What you have to do:
Give back the records below verbatim, please, but without a single image.
_____
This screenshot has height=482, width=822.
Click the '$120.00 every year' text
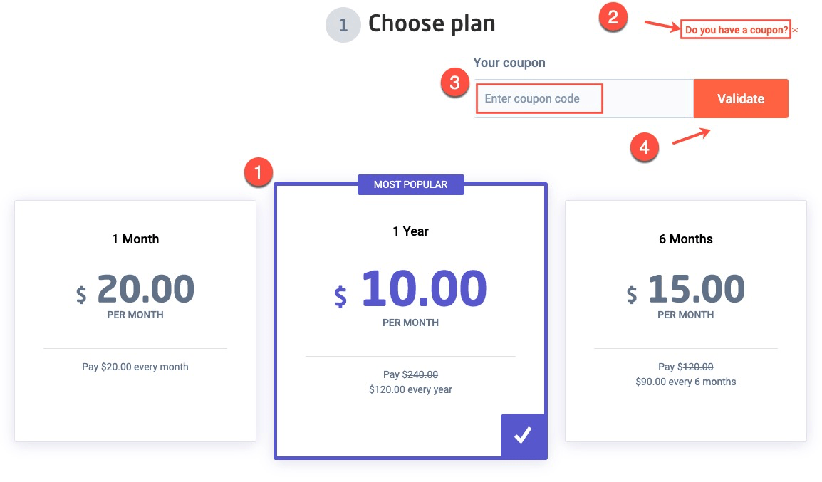pos(410,389)
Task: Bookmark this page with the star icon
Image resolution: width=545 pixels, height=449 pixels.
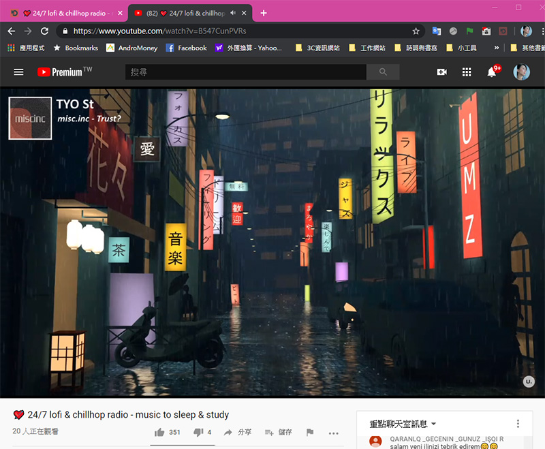Action: [416, 31]
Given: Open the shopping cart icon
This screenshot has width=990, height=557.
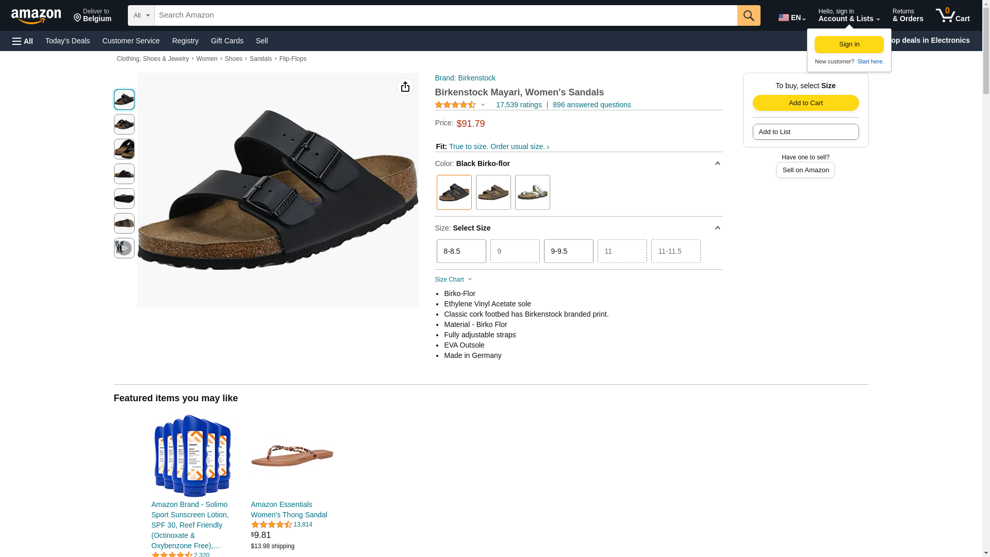Looking at the screenshot, I should tap(953, 15).
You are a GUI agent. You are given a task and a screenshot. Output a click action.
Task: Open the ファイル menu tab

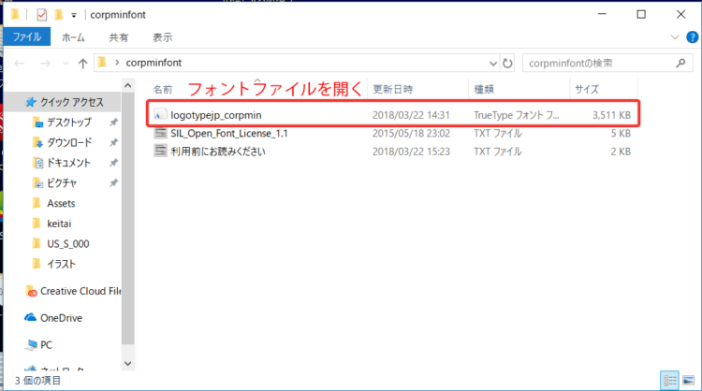click(26, 37)
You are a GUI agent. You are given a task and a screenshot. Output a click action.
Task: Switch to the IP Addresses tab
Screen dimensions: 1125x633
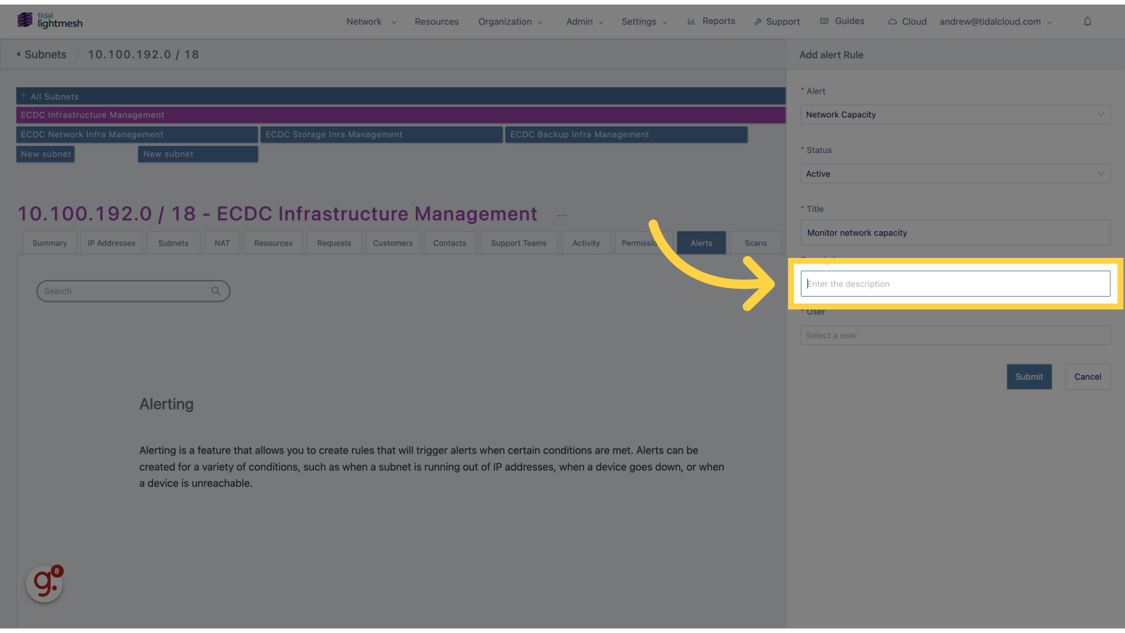click(111, 243)
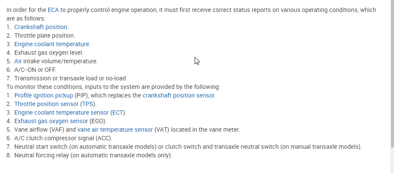Click the 'Exhaust gas oxygen level' text
The width and height of the screenshot is (394, 174).
[x=49, y=53]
_____
Written response:
This screenshot has height=482, width=822.
Click the '$120.00 every year' text
pos(410,389)
Task: Bookmark this page with the star icon
Image resolution: width=545 pixels, height=449 pixels.
Action: [416, 31]
Given: Open the shopping cart icon
This screenshot has width=990, height=557.
Looking at the screenshot, I should tap(953, 15).
You are a GUI agent. You are given a task and a screenshot. Output a click action.
Task: Open the ファイル menu tab

click(26, 37)
You are a GUI agent. You are given a task and a screenshot. Output a click action.
Task: Switch to the IP Addresses tab
Screen dimensions: 1125x633
click(111, 243)
Click the 'Exhaust gas oxygen level' text
The width and height of the screenshot is (394, 174).
[x=49, y=53]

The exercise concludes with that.